Primeiro as apresentações: esta aí em cima é uma das moradoras que conheci na Serra do Quati, em Araçoaí, a Macondo do seu Tota, pai do Guido. Houve outras, que mais para baixo eu apresento.

P’ra ver bem esta minha página, use a resolução 800x600 pontinhos. No explorer (da Microsoft) o melhor é desligar a barra de botões (Exibir/Barra de Ferramentas/Botões padrão) ou apertar F11 (tela inteira). Tela limpa dá mais espaço e reduz a interferência desse excesso de cores chamado Windows (Janelas) nas fotos. Isso p’ra quem usa PC. Eu sou Corinthians e PC, não sei nada de Palmeiras e Mac. Se precisar, você há de conhecer alguém partidário da Maçã.

Antes que morra de raiva: esse quadrinho da Yahoo aí à direita não vai embora de jeito nenhum. Você fecha e, depois de um tempinho, ele se abre de novo. Foi uma permuta, é esta bandeirinha enxerida que me paga a página.

Mais uma beldade do Vale do Jequetinhonha:            

Sobre as fotos: dividi a página nas séries que montamos para expor, Cláudia Lammoglia - dívida eterna pelo apoio! -  e eu. A primeira, “Quando o carteiro chegar”, teve curadoria também do Sérgio Pizoli, junto da Clau. Selecionei algumas fotos de cada uma das mostras. “Uma casa...” está quase toda aí - só tirei uma de que não gosto mais. Os pequenos textos que se lêem em cada uma dessas páginas faziam parte das exposições e, já que anos os separam, seus estilos são irregulares.

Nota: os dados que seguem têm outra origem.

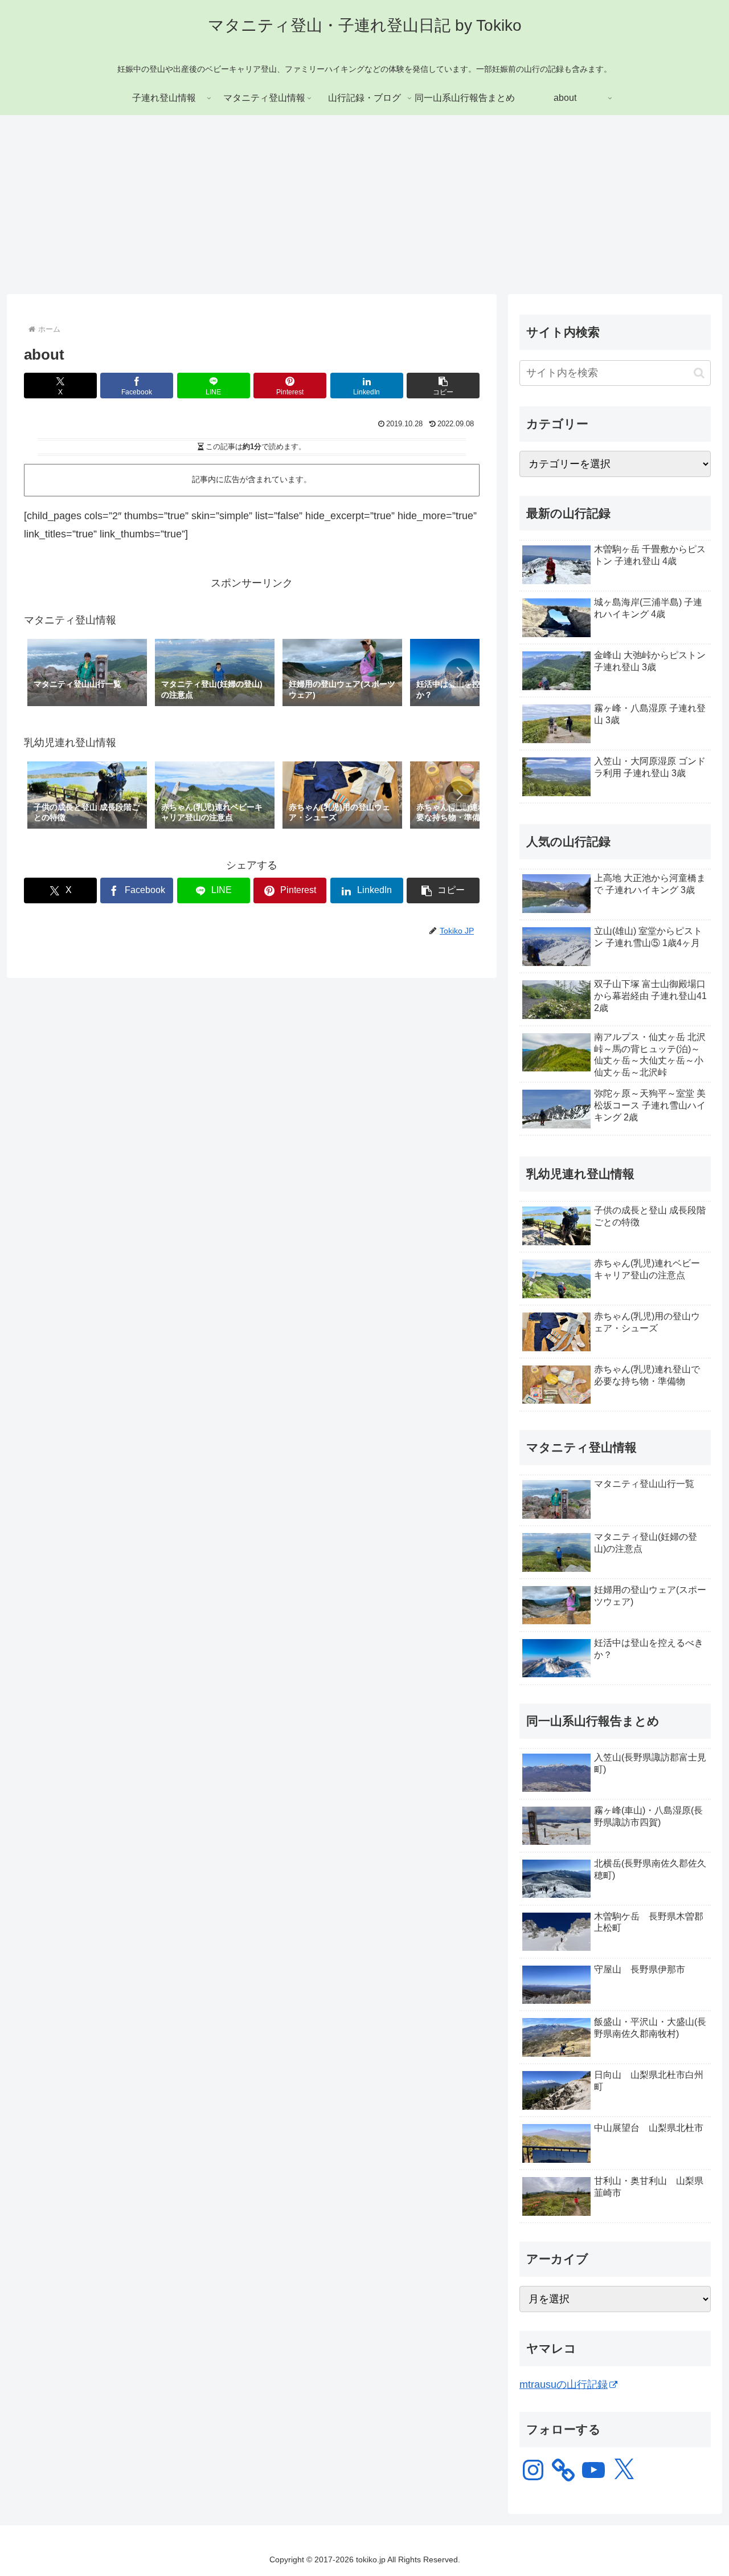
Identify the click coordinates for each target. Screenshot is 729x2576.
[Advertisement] (364, 208)
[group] (87, 673)
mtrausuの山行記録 (563, 2384)
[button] (443, 385)
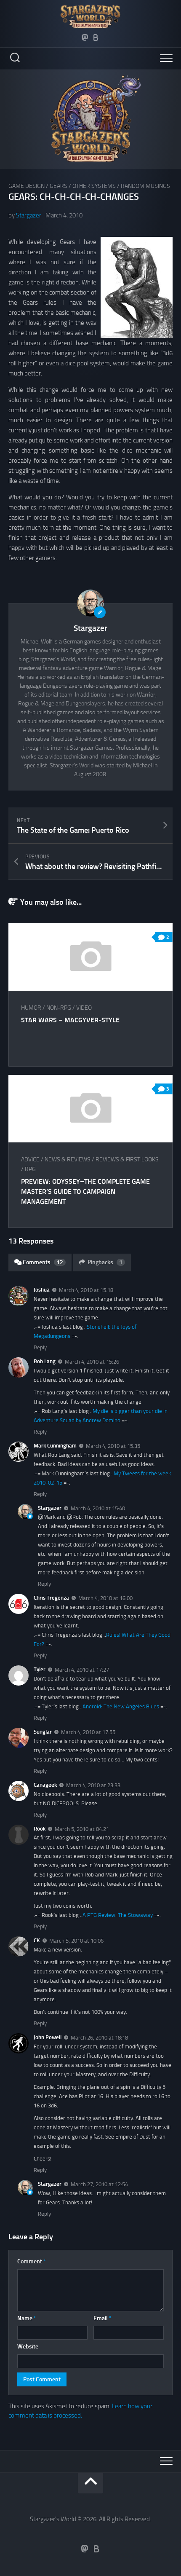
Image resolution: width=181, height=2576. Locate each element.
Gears (58, 186)
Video (84, 1007)
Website (27, 2346)
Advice (30, 1159)
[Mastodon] (85, 37)
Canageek (45, 1785)
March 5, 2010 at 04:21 (82, 1828)
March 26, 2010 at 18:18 (99, 2038)
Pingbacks (105, 1262)
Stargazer (28, 215)
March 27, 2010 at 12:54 (99, 2184)
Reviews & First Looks (127, 1159)
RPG (30, 1169)
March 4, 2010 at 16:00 (105, 1598)
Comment (31, 2261)
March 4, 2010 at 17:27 (82, 1670)
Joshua (42, 1290)
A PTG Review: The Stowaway (118, 1915)
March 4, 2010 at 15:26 (92, 1362)
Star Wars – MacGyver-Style (70, 1020)
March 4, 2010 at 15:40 (98, 1508)
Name (26, 2318)
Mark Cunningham (55, 1445)
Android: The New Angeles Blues (121, 1706)
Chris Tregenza (51, 1598)
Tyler (39, 1669)
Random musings (145, 186)
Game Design (26, 186)
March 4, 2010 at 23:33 (93, 1785)
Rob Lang (45, 1361)
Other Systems (94, 186)
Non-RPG (58, 1007)
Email (102, 2318)
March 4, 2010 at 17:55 (88, 1732)
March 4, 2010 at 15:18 (86, 1290)
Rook (39, 1828)
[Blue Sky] (96, 37)
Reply (40, 1347)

Aí achei que o sítio estava muito monótono (parecia o poema do Drummond: “... êta vida besta, meu Deus”) e pus umas capas que já tive a sorte de publicar e outras imagens esparsas. As capas dos livros do Donizete Galvão (“Ruminações”) e do Paulo Ferraz (“Constatação do Óbvio”) estão páginas das exposições nas quais foram publicadas pela primeira vez.

A última fileira de fotos esparsas são de uma série inédita: “São Paulo vertical. Frestas.” Foi minha primeira tentativa de organizar um trabalho coeso. Não vingou, nunca consegui expor, mas é uma espécie de primeiro filho, meio “gauche” (com licença de novo, Carlos), que eu estou sempre apresentando p’ras visitas.

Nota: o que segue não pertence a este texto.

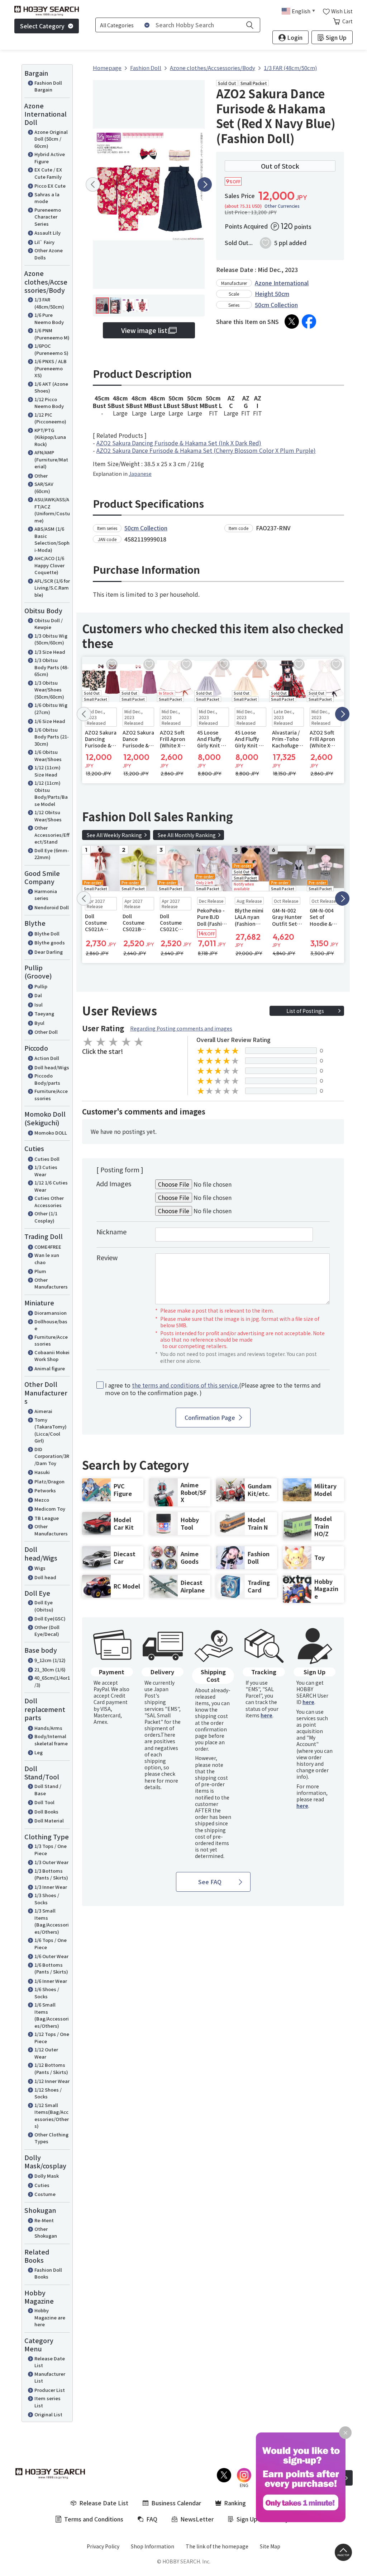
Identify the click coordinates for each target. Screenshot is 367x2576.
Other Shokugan (45, 2232)
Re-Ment (44, 2220)
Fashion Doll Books (48, 2273)
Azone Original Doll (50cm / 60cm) (51, 138)
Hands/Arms (48, 1728)
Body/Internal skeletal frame (51, 1740)
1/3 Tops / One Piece (50, 1850)
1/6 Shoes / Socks (46, 1993)
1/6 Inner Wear (50, 1980)
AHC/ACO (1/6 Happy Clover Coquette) (49, 565)
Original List (48, 2414)
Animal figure (49, 1368)
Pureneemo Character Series (47, 216)
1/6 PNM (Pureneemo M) (52, 334)
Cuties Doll (46, 1158)
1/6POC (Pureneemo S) (51, 349)
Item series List (47, 2402)
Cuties (41, 2185)
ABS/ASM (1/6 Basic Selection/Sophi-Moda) (52, 539)
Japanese (140, 473)
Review (107, 1257)
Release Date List (49, 2362)
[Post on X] (292, 321)
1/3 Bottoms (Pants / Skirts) (51, 1874)
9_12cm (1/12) (50, 1660)
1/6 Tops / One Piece (50, 1944)
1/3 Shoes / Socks (46, 1899)
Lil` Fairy (44, 242)
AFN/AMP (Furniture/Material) (51, 459)
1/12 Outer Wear (46, 2053)
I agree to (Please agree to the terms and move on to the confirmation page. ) (213, 1389)
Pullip (40, 986)
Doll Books (46, 1811)
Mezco (41, 1499)
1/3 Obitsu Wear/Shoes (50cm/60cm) (49, 689)
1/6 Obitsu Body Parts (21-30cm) (51, 736)
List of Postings (305, 1010)
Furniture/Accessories (51, 1095)
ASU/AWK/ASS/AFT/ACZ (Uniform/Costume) (52, 510)
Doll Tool (44, 1802)
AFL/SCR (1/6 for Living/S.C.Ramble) (52, 587)
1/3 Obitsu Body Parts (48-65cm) (51, 667)
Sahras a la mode (46, 198)
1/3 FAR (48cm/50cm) (49, 303)
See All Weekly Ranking (114, 835)
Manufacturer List (49, 2377)
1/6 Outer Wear (51, 1956)
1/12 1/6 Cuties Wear (51, 1186)
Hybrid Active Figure (49, 158)
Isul (38, 1004)
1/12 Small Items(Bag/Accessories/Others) (51, 2116)
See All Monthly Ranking (187, 835)
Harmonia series (45, 895)
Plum (40, 1271)
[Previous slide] (93, 184)
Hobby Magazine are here (49, 2317)
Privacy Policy (103, 2546)
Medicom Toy (49, 1508)
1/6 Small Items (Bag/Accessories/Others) (51, 2015)
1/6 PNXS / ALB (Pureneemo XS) (50, 368)
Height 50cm (272, 293)
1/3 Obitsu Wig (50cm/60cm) (50, 639)
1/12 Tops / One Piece (51, 2038)
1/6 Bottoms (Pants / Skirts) (51, 1968)
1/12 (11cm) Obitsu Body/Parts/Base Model (51, 793)
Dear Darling (48, 951)
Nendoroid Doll (51, 907)
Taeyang (44, 1013)
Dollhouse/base (50, 1325)
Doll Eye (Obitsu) (43, 1606)
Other (41, 475)
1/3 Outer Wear (51, 1862)
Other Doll (46, 1031)
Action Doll (46, 1058)
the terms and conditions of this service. (185, 1385)
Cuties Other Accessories (49, 1202)
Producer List (49, 2390)
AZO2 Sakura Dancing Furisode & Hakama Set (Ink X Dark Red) (178, 442)
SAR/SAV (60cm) (43, 487)
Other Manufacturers (51, 1283)
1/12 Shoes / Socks (48, 2093)
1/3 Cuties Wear (45, 1171)
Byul (39, 1022)
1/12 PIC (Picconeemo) (50, 418)
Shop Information (152, 2546)
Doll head (45, 1577)
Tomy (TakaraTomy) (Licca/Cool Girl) (50, 1430)
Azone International (282, 282)
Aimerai (43, 1411)
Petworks (45, 1490)
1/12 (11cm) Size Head (47, 771)
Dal (38, 995)
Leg (38, 1752)
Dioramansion (50, 1312)
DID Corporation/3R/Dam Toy (51, 1456)
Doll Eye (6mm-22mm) (51, 854)
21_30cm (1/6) (50, 1669)
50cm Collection (276, 304)
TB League (46, 1518)
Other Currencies (282, 206)
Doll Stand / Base (47, 1790)
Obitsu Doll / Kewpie (48, 624)
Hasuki (42, 1472)
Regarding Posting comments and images (181, 1028)
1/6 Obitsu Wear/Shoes (48, 756)
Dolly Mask (46, 2175)
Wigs (40, 1567)
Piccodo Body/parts (47, 1079)
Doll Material (49, 1820)
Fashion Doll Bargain (48, 86)
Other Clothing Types (51, 2138)
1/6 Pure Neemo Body (49, 318)
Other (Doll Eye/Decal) (46, 1631)
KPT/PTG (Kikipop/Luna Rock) (50, 437)
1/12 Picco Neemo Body (49, 403)
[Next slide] (204, 184)
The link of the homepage (217, 2546)
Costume (45, 2194)
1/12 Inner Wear (52, 2081)
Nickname (111, 1231)
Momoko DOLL (50, 1132)
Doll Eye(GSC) (50, 1618)
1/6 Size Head (49, 721)
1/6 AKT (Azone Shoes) (51, 387)
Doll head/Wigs (51, 1067)
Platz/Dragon (49, 1481)
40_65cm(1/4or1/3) (52, 1681)
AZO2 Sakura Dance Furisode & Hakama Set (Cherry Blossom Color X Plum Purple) (206, 450)
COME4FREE (47, 1246)
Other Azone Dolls (48, 254)
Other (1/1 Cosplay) (45, 1217)
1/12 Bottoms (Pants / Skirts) (51, 2068)
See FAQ (209, 1881)
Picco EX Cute (50, 185)
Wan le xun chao (46, 1259)
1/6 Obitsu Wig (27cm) (50, 708)
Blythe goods (49, 942)
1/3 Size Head (49, 651)
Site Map (270, 2546)
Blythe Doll (46, 933)
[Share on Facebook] (309, 321)
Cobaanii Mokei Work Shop (52, 1356)
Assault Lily (47, 232)
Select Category (42, 26)
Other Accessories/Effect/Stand (52, 834)
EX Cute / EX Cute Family (48, 173)
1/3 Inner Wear (50, 1886)
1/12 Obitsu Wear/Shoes (48, 816)
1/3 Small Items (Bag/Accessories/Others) (51, 1921)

Foram três as exposições (por enquanto, espero).

1)   “Quando o carteiro chegar” (1995): Agência dos Correios Central de São Paulo - 14 de agosto a 25 de agosto de 1995; Centro de Triagem dos Correios de São Paulo - 15 de setembo a 2 de outubro de 1995; Faculdades Metodistas de São Bernardo - novembro de 1995; ECT Galeria de Arte de Brasília - 16 de janeiro a 17 de fevereiro de 11996; Espaço Cultural dos Correios do Rio de Janeiro - 1 a 31 de março de 1996

2) “Telas casuais” (1997): FUNARTE - Sala Almeida Salles - São Paulo - 11 de setembro a 11 de outubro de 1997.

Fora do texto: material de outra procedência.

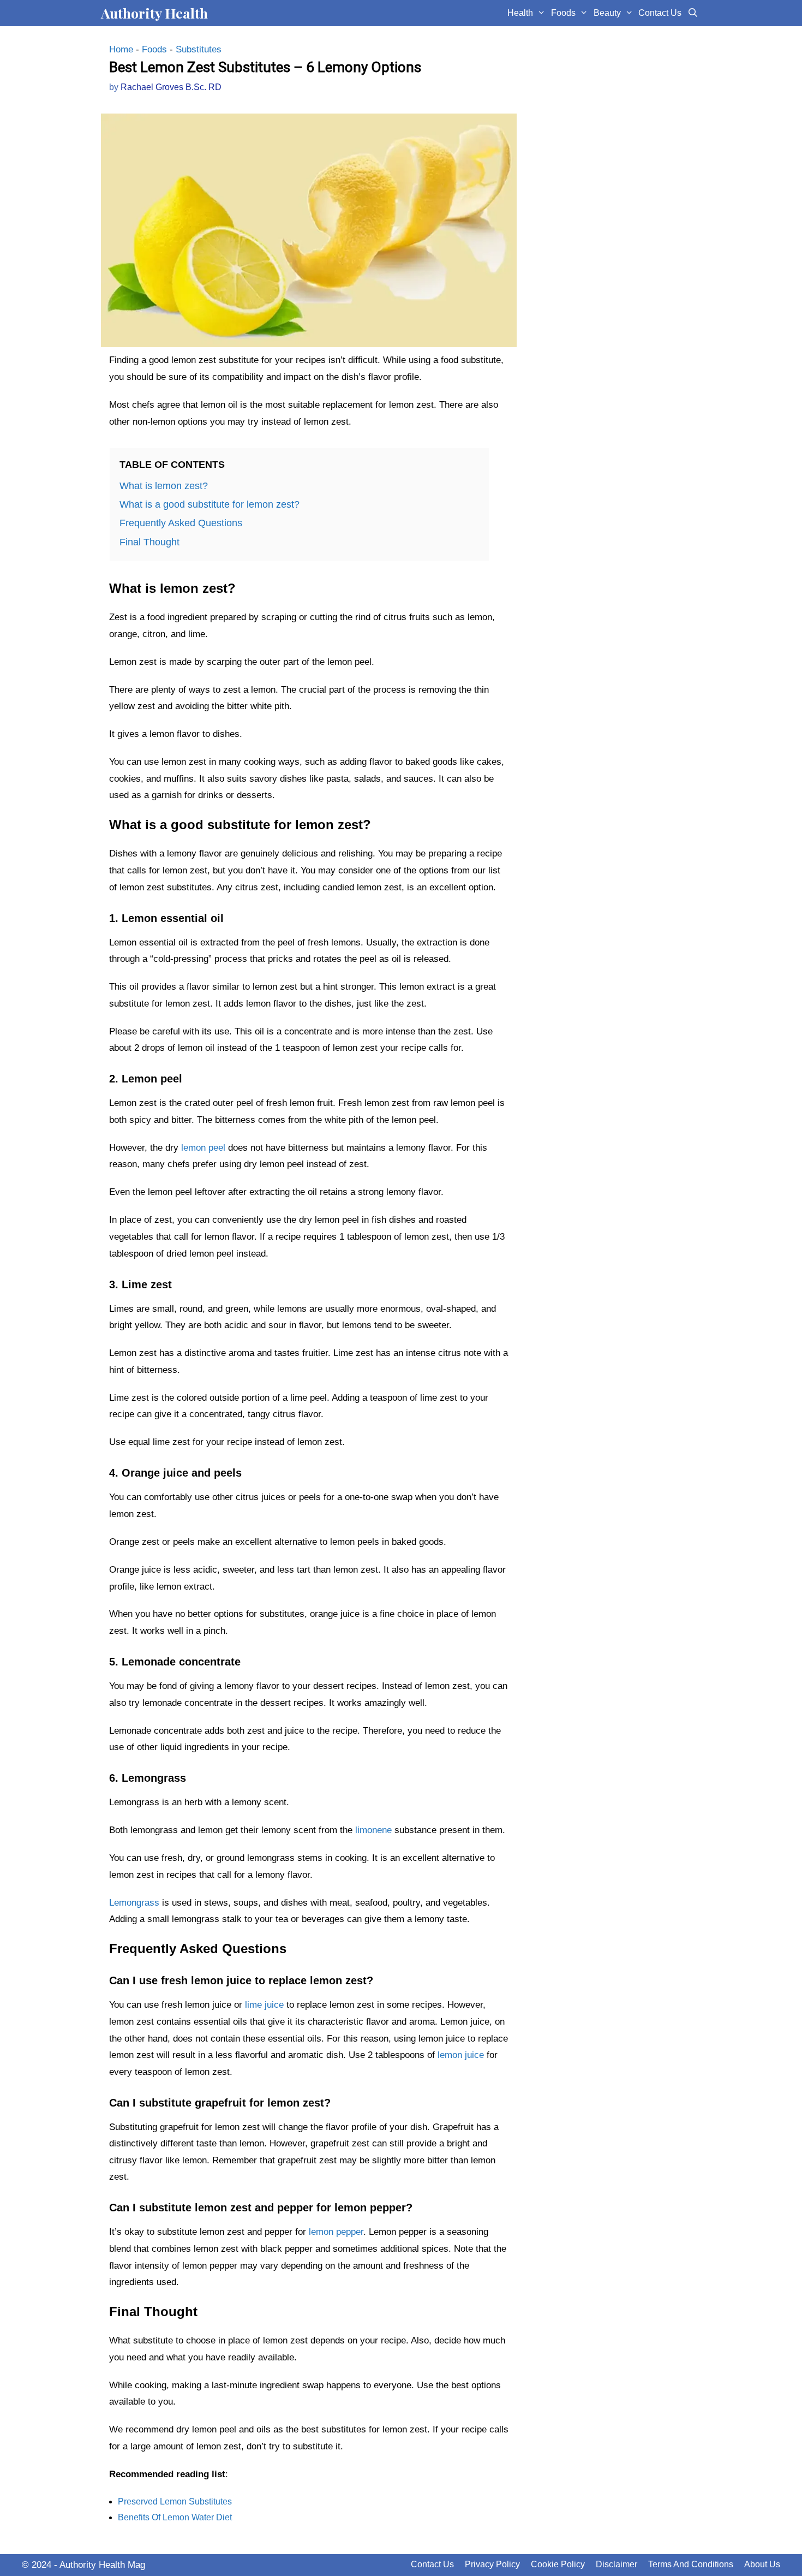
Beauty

3) “Uma casa e uns outros cantos” (1999): Centro Cultural Vergueiro, São Paulo.

Além dessas, também participei com três fotos da “I Mostra de Portfolio – Casa da Fotografia FUJI” (1996)

 

A última moradora, que faz dieta vegetariana:   

 

Por fim, deixo o Seu Corilo e a sua Serra do Quati, onde ele viveu e trabalhou para senhoras parecidas com as que aqui representei. Acho que este foi o seu último retrato, pois eu soube que, quando chegou pelo correio, ele já tinha ido. Diz que a filha chorou muito ao receber a foto. Vale a pena fazer clics, às vezes.

Taí o Corilo chamando sua serra: “Quati!”

                            

PS 1:      Ah!, esse sinal de caracol faz voltar para a página inicial     

  e minha assinatura (nas fotos grandes) faz voltar uma página.  

 

     (Para os menos experientes com sítios: quando se clica nas fotos pequenas, elas se ampliam.)            

 

PS 2 (antipático, mas inevitável): O conteúdo desta página tem autoria de fácil comprovação e o autor, além de ser advogado, fica furioso com usos não autorizados.